Second USAN campaign to help save lake Urmia in West Azerbaijan region چاپ
چهارشنبه ۲۷ ارديبهشت ۱۳۹۱ ساعت ۲۱:۳۶

AZOH: if you remember, last year we ran a similar campaign. Although it can be considered successful - thousands of letters were sent out and three articles were published as a result - but nothing has changed on the ground. The lake Urmia is still being dried up by Iranian government policies, and it is not a domestic or internal problem of Iran anymore, it has turned into a major regional and international environmental catastrophe in the making. Let's raise awareness about this issue and help stop this - otherwise people not only in Iran, but in Iraq, Turkey, Armenia and Azerbaijan, and possibly others, will be suffering from this. It takes just a few seconds to make your voice heard. Thank you for your activism!

USAN and USTN Boards

Dear member of Congress and media,

A major international environmental disaster is in the making, and requires immediate action to prevent a humanitarian, ecological, and food crisis. Lake Urmia, which is located in the West Azerbaijan region of Iran, is the third largest salt-water lake in the world, the largest lake in the Middle East and one of the environmental wonders of the world. It is registered as a Biosphere Reserve by the UNESCO and listed as a wetland of international importance under the 1971 Ramsar Convention, to which the Government of Iran included lake Urmia on June 23, 1975 ( Lake Urmia's coordinates are 37º30'N 045º30'E.

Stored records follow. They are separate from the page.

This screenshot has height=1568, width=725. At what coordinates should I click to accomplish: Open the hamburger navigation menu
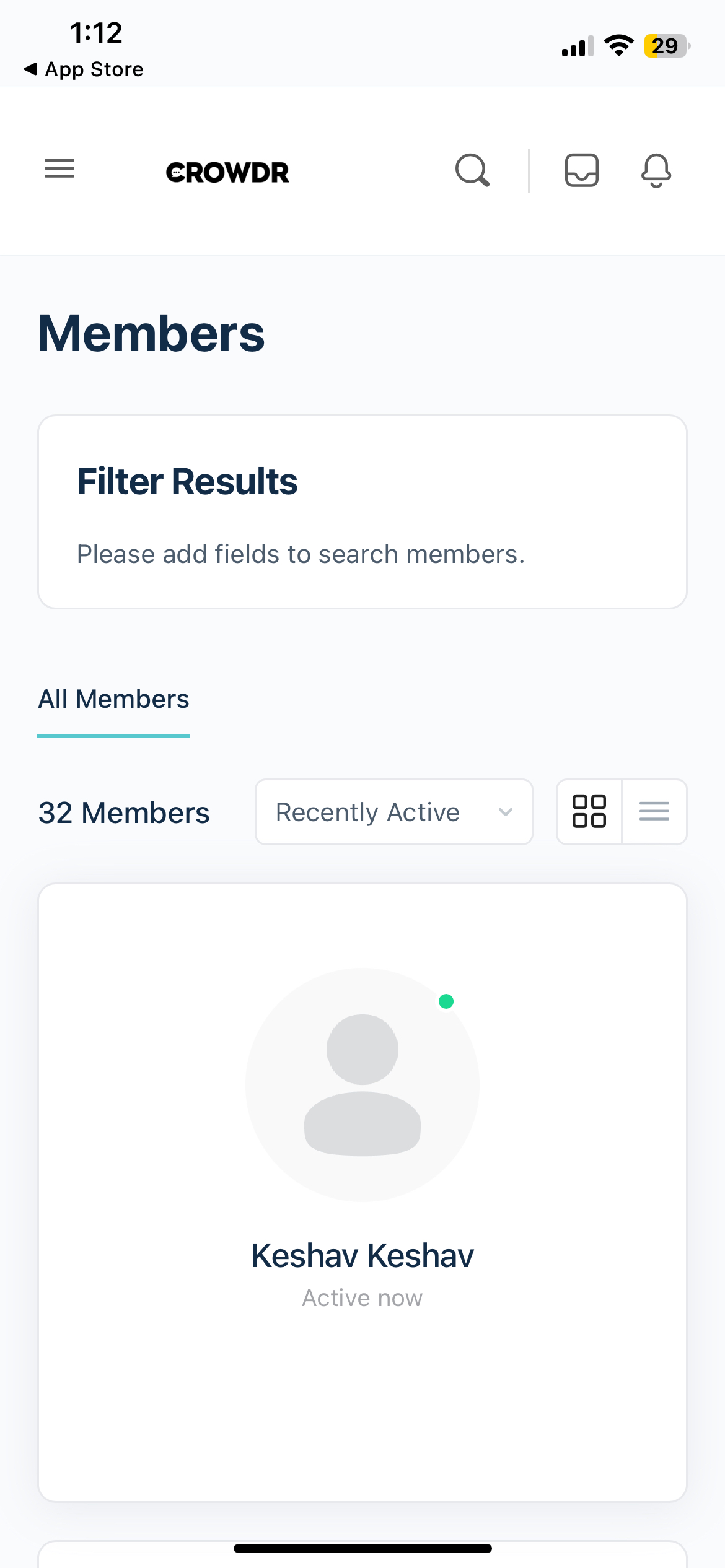[59, 169]
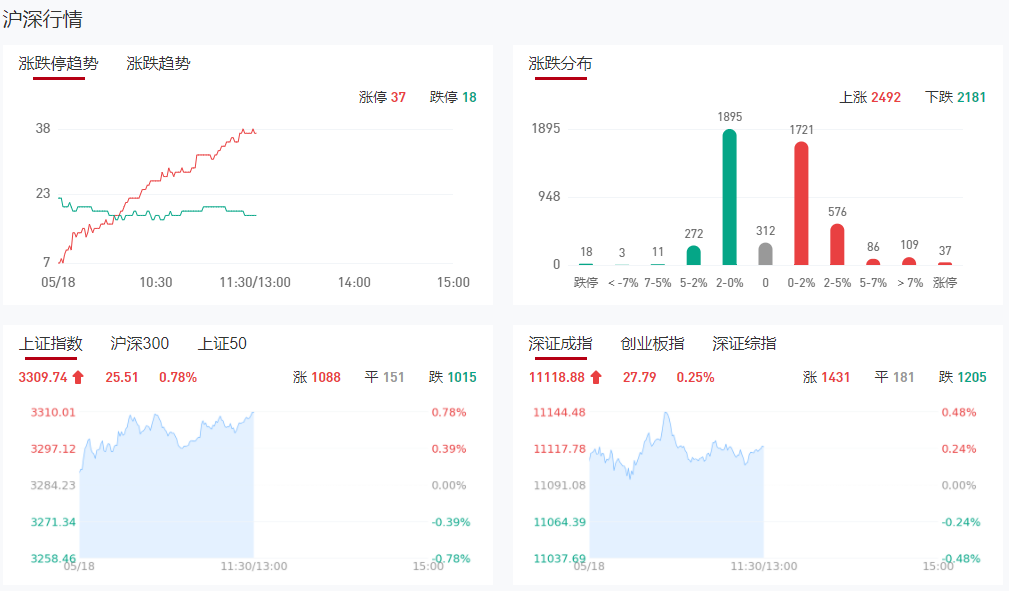The image size is (1009, 591).
Task: Click the red 2-5% bar showing 576
Action: tap(837, 245)
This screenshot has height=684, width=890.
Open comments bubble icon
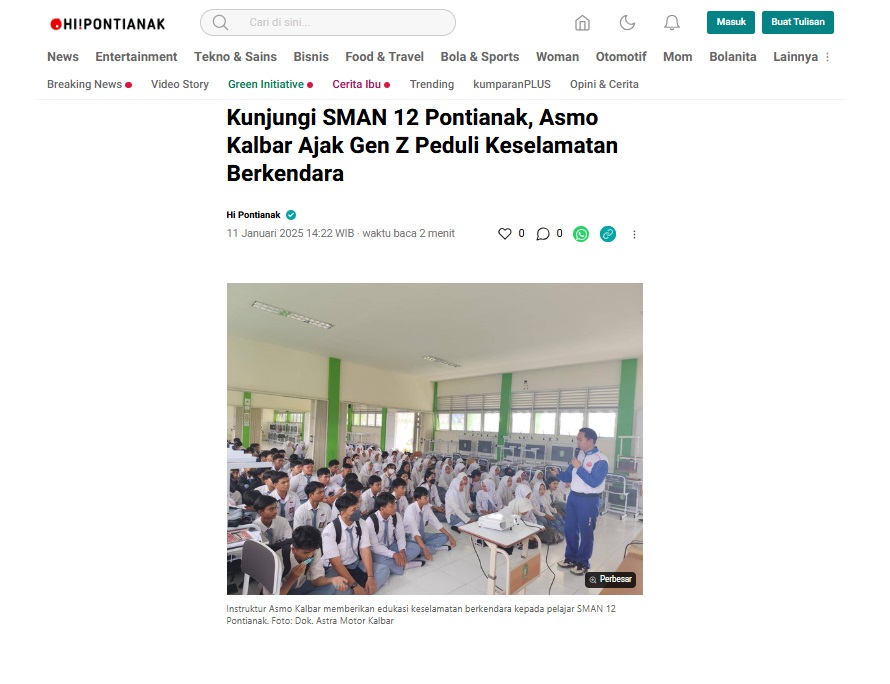coord(543,234)
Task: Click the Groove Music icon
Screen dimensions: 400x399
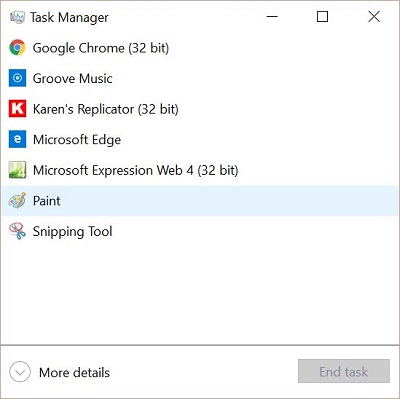Action: point(17,78)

Over the last several years, due to reckless and irresponsible irrigation and infrastructure projects (bridges, hydro-electric stations, dams), that disregard environmental impact assessments, lake Urmia, which was listed at 483,000 hectares at the time of the Ramsar Convention, has shrunk by up to 70% in area size and its depth has fallen by seven meters. This is clearly visible from Google Maps, where huge salt-covered areas are now dry, serving as a reminder of the lake's former size and splendor. According to experts, if the lake completely dries up, then up to 10 billion metric tones of salt will be released into the atmosphere resulting in an ecological catastrophe not only in Azerbaijani cities of Iran, and as far away as the capital city of Tehran, but also to neighboring countries such as Iraq, Turkey, Armenia and Azerbaijan. Millions of people could be displaced, resulting in refugees and additional burden on neighboring countries.

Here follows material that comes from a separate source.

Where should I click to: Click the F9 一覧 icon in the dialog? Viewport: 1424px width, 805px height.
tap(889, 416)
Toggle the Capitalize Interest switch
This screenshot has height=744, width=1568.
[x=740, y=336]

U.S. allies, U.S. soldiers, and U.S. interests will also be affected from this massive environmental degradation, as many people will become refugees, water and food shortages will increase, and wars would be more likely, putting a strain on our budget and on our military. Authoritative reports on such scenarios were published by Washington DC-based think tanks CNAS: and CNA:

Such environmental disasters are not new - the second-largest salt-water lake in the world, Aral Sea in Central Asia, has similarly dried up to just 10% of its original size, creating all kinds of problems for the people on the ground. Lake Urmia should avoid the fate of the Aral Sea - if we all help and take action.

For well over a year now, tens of thousands of local ethnic Azerbaijani Turks, especially those living in the city of Urmia, which is the capital of the WestAzerbaijan province of Iran, are protesting government policies that result in environmental disaster and degradation. Unfortunately, domestic pressure did not bear any results, escalating this environmental problem further, and requiring international attention and action. After all, Iran is not a democracy, and does not care about internal pressure - unless it's coupled with international pressure.

The U.S. Azeris Network (USAN) and the U.S. Turkic Network (USTN) calls upon the U.S. Government and Congress to use its influence and position in the United Nations and its agencies, as well as calls on all environmental NGOs to put additional pressure on the government of Iran to take immediate actions to fulfill their commitments to preserve lake Urmia. The Iranian government should expedite the conserving and water transferring plans, and adjust its own $1.7 billion lake restoration plan, which despite a generous dollar sum, envisions unscientific, unproven and ineffective solutions that are doomed to fail. A revised action plan, reworked with the assistance and guidance from the international community, should be launched and implemented immediately to be effective in protecting the Lake's flora and fauna. This environmental catastrophe must be stopped before it is too late. A detailed action plan on how to save the lake is available from USAN and USTN.